Freedom with control: a parent's worst nightmare. Here's where things can be a bit dicey on the tactical end. As you're collectively brainstorming and crafting final messaging, creative, look and feel, etc., it can become so controlled that you strip certain channels of their effectiveness. What might look great in a tv commercial could flat line in a digital display. Though it may require extra hours, allow yourself the time to express the campaign elements in a manner appropriate for each medium.
We're all in this together, right? Once you get the green light, it's too easy for each channel to retreat to its respective corner. But it is imperative that you view results holistically. Ideally, the advertiser will adopt attribution measurement, whereby each channel and each action under it receives the proper allocation of credit. Maintain open communication lines to establish pre-campaign benchmarks, and as the campaign runs, create centralized reporting to assess the overall effectiveness. Otherwise, it's not really an integrated campaign - just a campaign with similar creative.

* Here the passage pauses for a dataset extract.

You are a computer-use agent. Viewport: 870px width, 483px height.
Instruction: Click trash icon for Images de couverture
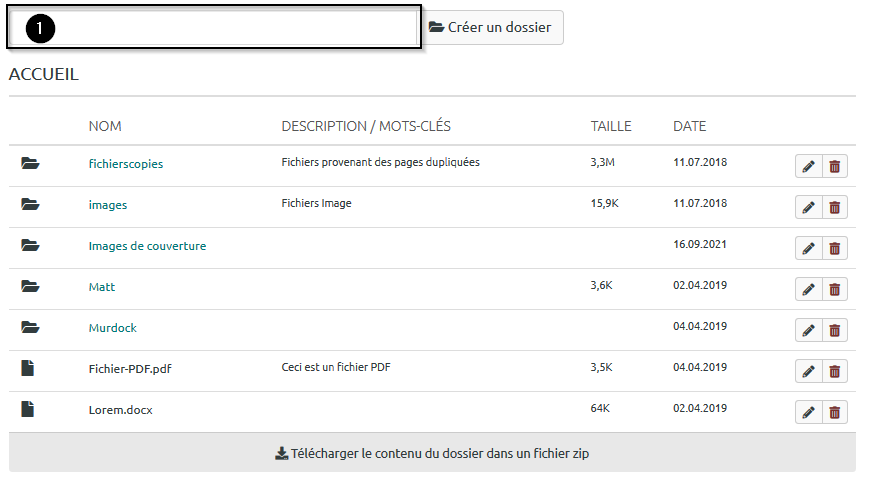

We are responsible for leading the industry toward proper attribution modeling and measurement, and we should want to work for advertisers that view integration as a sum of parts rather than a bad episode of Celebrity Deathmatch. While everyone wants his or her team to score the most points, the ultimate goal is to create success for the client. Whether your title is CEO or account manager, it is in all of our best interests to repeat to ourselves and to one another this mantra: "We will do this together, we will measure this from one repository of data, and as the curtains close on our campaign, we'll celebrate as a whole."